→ TASK BRIEF
Take the line containing "Task: Click the tfGrid operator icon" and every line below it through the end of the entries, and output them verbatim, pictures excluded.

→ DATA SUPPLIED
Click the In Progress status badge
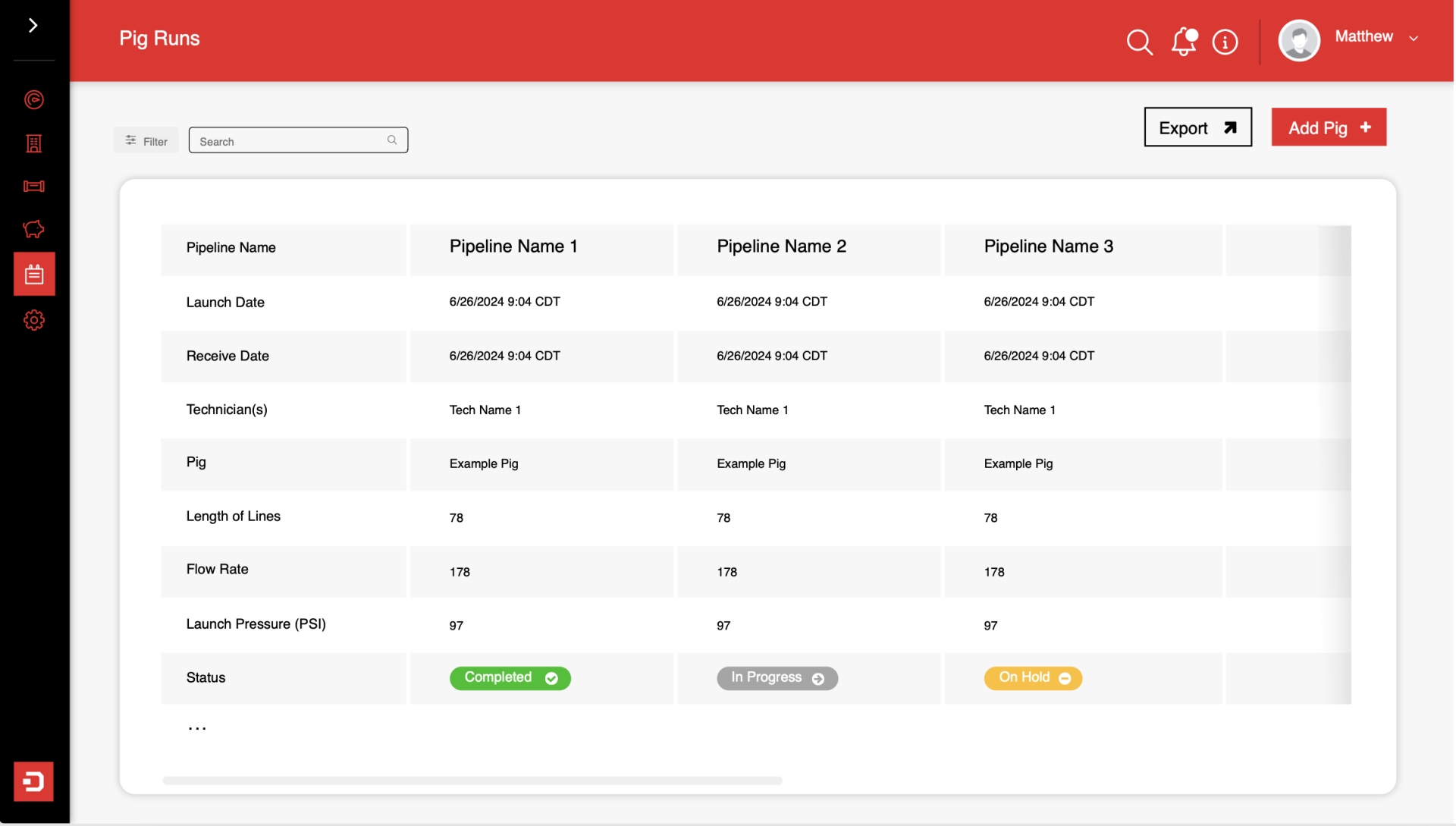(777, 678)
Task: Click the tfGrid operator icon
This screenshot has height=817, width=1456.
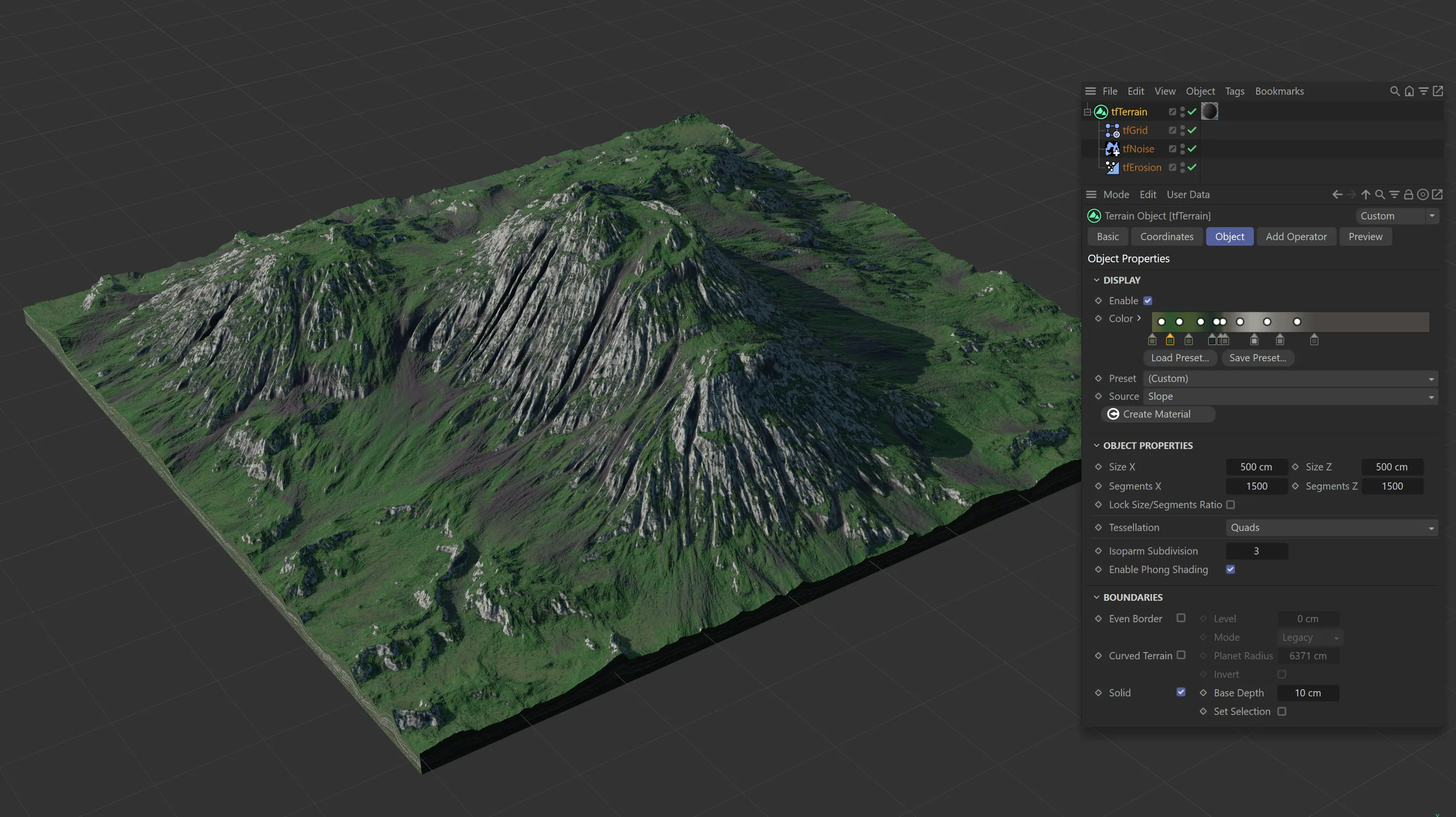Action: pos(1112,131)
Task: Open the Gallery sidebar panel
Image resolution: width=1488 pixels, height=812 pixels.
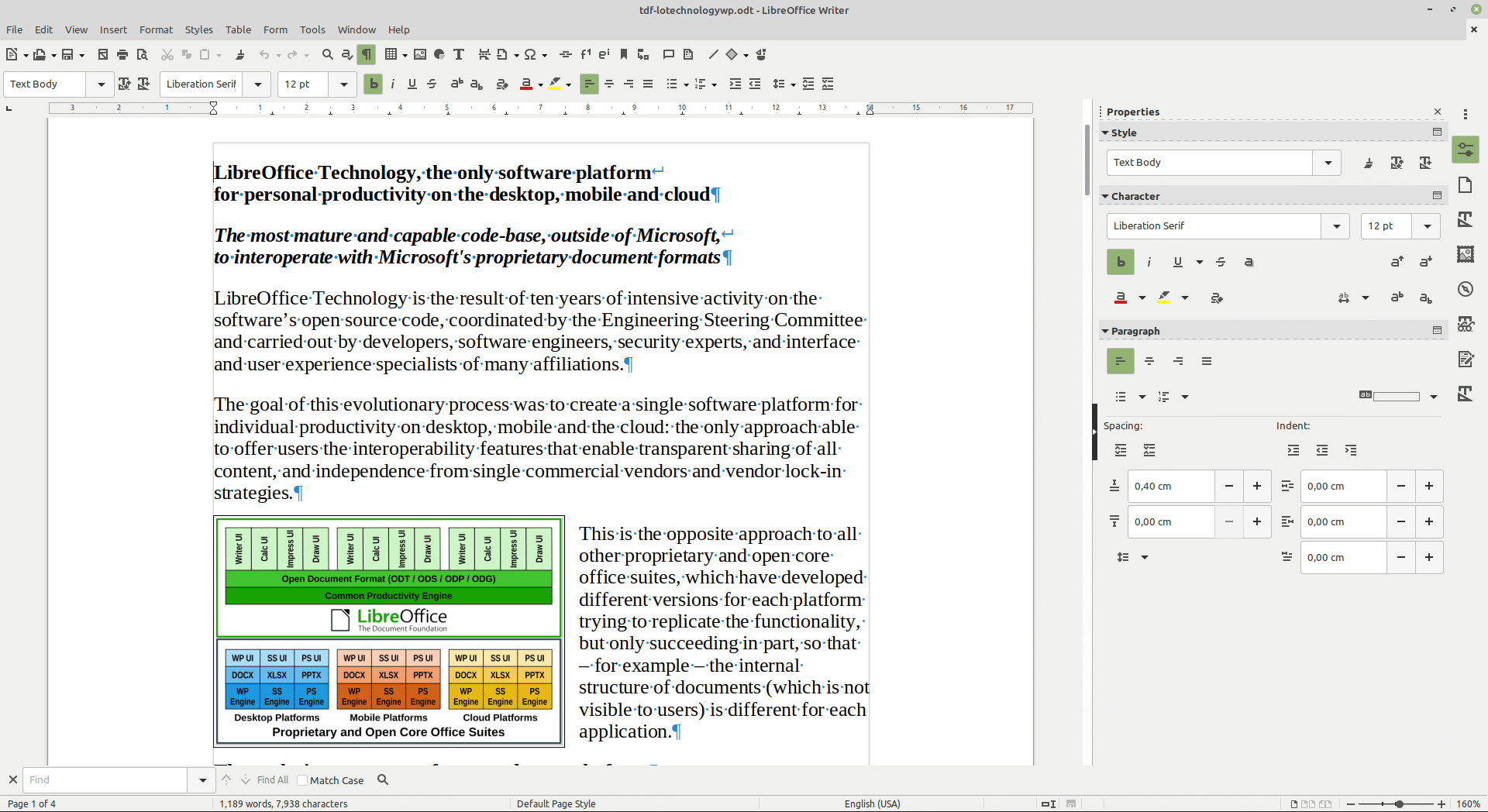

→ TASK ANSWER
Task: Click the tfGrid operator icon
This screenshot has height=817, width=1456.
Action: pos(1112,131)
Task: Open the Gallery sidebar panel
Image resolution: width=1488 pixels, height=812 pixels.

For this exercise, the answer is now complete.